В моих глазах эти чувства, эта ненависть к драмам и трагедиям жизни особенно высоко поднимают Владимира Ленина, железного человека страны, где во славу и освящение страдания написаны самые талантливые евангелия и где юношество начинает жить по книгам, набитым однообразными, в сущности, описаниями мелких, будничных драм. Русская литература — самая пессимистическая литература Европы; у нас все книги пишутся на одну и ту же тему: о том, как мы страдаем в юности и зрелом возрасте от недостатка разума, от гнета самодержавия, от женщин, от любви к ближнему, от неудачного устройства вселенной, в старости от сознания ошибок жизни, недостатка зубов, несварения желудка и от необходимости умереть.

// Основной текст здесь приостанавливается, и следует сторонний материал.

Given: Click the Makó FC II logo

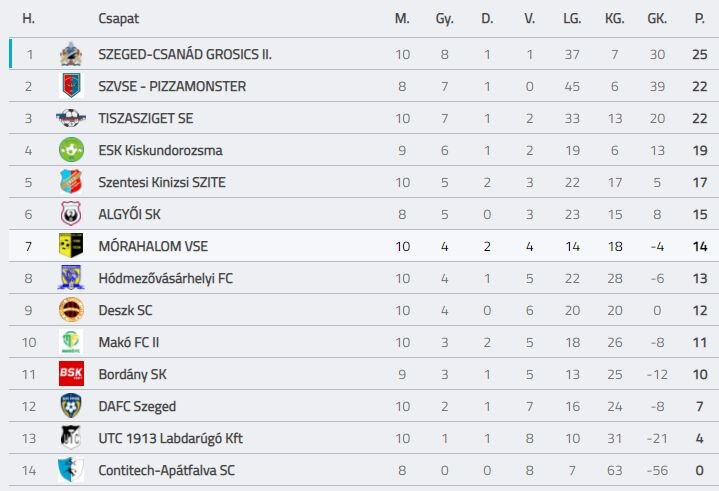Looking at the screenshot, I should coord(70,342).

Каждый русский, посидев «за политику» месяц в тюрьме или прожив год в ссылке, считает священной обязанностью своей подарить России книгу воспоминаний о том, как он страдал. И никто, до сего дня, не догадался выдумать книгу о том, как он всю жизнь радовался, а между тем в стране, где живут по книгам, такое сочинение не только имело бы оглушительный успех, но тотчас же вызвало бы ряд подражаний. А так как русский человек привык выдумывать жизнь для себя, делать же ее плохо умеет, то весьма вероятно, что книга о счастливой жизни научила бы его, как нужно выдумывать такую жизнь.
Может быть, Ленин понимал драму бытия несколько упрощенно и считал ее легко устранимой, так же легко, как легко устранима вся внешняя грязь и неряшливость русской жизни.

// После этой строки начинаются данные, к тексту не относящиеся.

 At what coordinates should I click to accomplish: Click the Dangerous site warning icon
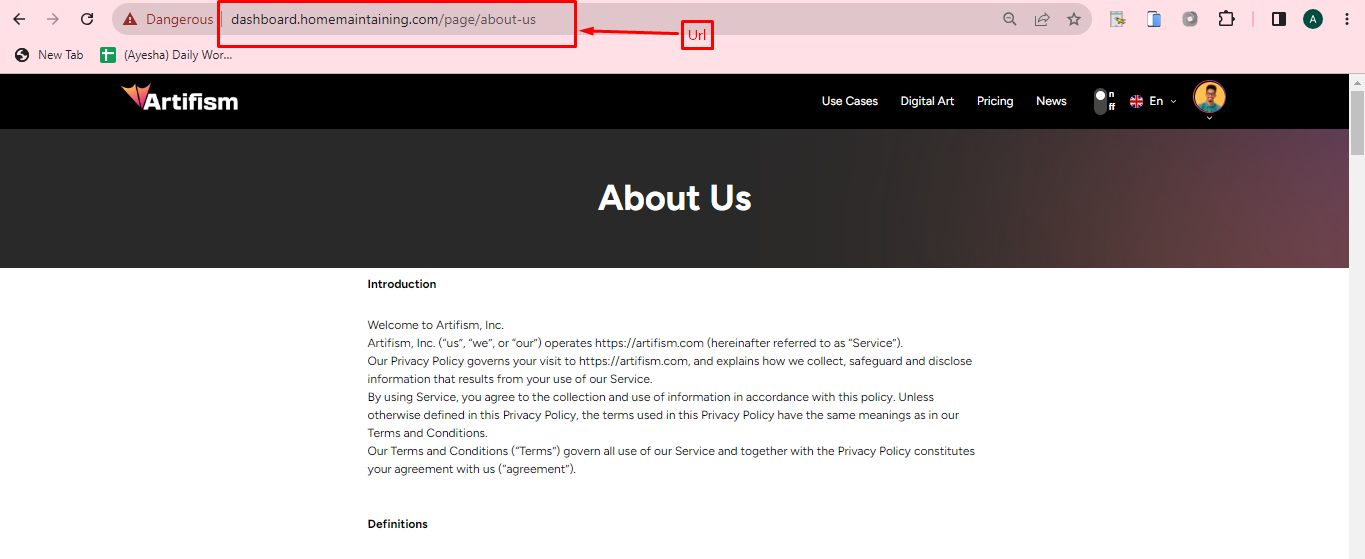point(130,19)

Но все равно для меня исключительно велико в нем именно это его чувство непримиримой, неугасимой вражды к несчастиям людей, его яркая вера в то, что несчастие не есть неустранимая основа бытия, а — мерзость, которую люди должны и могут отмести прочь от себя.
Я бы назвал эту основную черту его характера воинствующим оптимизмом, и это была в нем не русская черта. Именно она особенно привлекала душу мою к этому человеку, — Человеку с большой буквы.
В 1907 году, в Лондоне, он памятно говорил мне:
— Может быть, мы, большевики, не будем поняты даже и массами, весьма вероятно, что нас передушат в самом начале нашего дела. Но это неважно. Буржуазный мир достиг состояния гнилостного брожения, он грозит отравить всё и всех, — вот что важно.
Через несколько лет, в Париже, кажется в начале Балканской войны, он напомнил:
— Видите, — я был прав. Началось разложение. Угроза отравиться трупным ядом теперь должна быть ясна для всех, кто умеет смотреть на события прямыми глазами.
Характерным жестом своим он сунул пальцы рук за жилет под мышками и, медленно шагая по тесной своей комнате, продолжал:
— Это — начало катастрофы. Мы еще увидим европейскую войну. Дикая резня будет. Неизбежно. Пролетариат? Думаю — пролетариат не найдет в себе сил предотвратить эту кровавую склоку. Он, конечно, пострадает больше всех, это, пока, его судьба. Но — преступники увязнут, потонут в крови, ими пролитой. Его враги — обессилеют. Это — тоже неизбежно.